Medical Care

Ulcerative Colitis: Surgery May Be Better than Drugs

Patients over 50 who have ulcerative colitis live longer if they undergo surgery rather than taking drugs, according to a new study from the Perelman School of Medicine at the University of Pennsylvania.

The finding was published in the Annals of Internal Medicine.

“Most physicians opt to treat [ulcerative colitis] with medications, as opposed to surgery,” said the study’s lead author Meenakshi Bewtra, MD, PhD, MPH, assistant professor of Medicine and Epidemiology at Penn. “This new finding highlights a potential unrecognized advantage of a surgical approach to the disease.”

Ulcerative colitis is a type of inflammatory bowel disease characterized by inflammation in the colon. It can cause abdominal discomfort, bleeding, and diarrhea. As many as 700,000 Americans are affected, according to the Crohn’s & Colitis Foundation of America.

The conventional view of UC treatment is that surgery is the last resort. But, according to a news release from the university, medical treatments involving immunosuppressant and steroid drugs, come with significant side effects, and can increase the risk of infection and some cancers. And these medications effectively control the disease in less than 50 percent of patients.

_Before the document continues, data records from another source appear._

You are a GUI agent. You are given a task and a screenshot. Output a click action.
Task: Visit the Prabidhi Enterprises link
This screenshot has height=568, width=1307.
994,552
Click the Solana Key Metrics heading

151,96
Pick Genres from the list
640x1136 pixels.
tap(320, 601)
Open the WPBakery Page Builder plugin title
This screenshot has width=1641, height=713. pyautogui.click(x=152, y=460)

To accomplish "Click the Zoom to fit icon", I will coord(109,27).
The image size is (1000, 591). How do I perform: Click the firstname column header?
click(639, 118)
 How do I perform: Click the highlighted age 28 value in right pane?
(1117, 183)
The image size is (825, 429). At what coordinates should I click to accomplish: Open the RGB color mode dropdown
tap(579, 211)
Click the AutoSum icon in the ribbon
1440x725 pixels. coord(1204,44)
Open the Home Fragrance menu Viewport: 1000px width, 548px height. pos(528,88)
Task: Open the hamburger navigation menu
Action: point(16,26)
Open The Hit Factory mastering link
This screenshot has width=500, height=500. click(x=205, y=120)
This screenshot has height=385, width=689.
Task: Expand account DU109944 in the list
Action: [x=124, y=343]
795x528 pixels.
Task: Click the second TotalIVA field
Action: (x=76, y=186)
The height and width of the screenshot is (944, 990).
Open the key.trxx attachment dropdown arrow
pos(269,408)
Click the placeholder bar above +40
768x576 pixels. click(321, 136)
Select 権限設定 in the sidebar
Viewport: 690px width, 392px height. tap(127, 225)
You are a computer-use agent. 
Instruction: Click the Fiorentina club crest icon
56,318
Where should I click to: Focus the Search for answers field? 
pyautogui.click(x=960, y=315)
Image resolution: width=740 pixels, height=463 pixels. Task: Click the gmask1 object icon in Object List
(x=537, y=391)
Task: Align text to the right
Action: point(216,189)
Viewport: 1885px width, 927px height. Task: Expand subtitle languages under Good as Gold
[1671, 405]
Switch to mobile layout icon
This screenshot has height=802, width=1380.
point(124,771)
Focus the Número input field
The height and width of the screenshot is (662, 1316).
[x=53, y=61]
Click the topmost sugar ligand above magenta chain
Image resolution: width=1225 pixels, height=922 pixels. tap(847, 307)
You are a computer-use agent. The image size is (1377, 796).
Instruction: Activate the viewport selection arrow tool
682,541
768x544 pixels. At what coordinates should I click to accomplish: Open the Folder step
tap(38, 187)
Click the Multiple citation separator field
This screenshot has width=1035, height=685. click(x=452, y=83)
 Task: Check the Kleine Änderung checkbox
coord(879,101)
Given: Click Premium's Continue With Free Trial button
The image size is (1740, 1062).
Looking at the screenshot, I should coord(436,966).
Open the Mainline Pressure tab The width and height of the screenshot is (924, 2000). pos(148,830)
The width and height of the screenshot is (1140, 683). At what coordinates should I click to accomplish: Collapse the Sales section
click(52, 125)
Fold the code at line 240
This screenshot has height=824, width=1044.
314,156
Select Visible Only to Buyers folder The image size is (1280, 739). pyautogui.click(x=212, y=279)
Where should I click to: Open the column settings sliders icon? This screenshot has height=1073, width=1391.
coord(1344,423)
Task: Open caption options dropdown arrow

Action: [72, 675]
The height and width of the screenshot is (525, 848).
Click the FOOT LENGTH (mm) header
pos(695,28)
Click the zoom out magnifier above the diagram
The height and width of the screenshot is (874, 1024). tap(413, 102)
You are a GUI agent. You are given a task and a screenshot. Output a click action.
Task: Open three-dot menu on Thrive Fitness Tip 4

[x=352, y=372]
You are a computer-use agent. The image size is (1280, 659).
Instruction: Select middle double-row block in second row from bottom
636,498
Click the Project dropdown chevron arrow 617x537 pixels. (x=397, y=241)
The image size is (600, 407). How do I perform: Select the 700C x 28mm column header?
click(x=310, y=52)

In a retrospective study, Bewtra and colleagues analyzed data from the Centers for Medicare and Medicaid Services (CMS) to examine whether patients with advanced UC pursuing elective colectomy – in which surgeons remove the patient’s colon — had improved survival compared to similar patients pursuing chronic drug therapy. The researchers defined advanced UC as those patients who had had at least one hospitalization for UC, had two or more corticosteroid prescriptions within a 90-day period, or had any prescription for immunosuppressant therapy.

The study identified 32,833 UC patients 18 years of age and older who had at least six months of Medicare/Medicaid eligibility and who fit the inclusion criteria. Of these, 830 underwent elective colectomy and the remaining 32,003 were managed on drug therapies.

“With this new knowledge, physicians should be empowered to begin a dialogue about surgery earlier in their patients’ course of treatment,” Bewtra said. “Many patients are afraid of surgical therapy for UC. This study should help them to understand that the benefits of surgery may extend beyond just reducing the symptoms of uncontrolled UC.”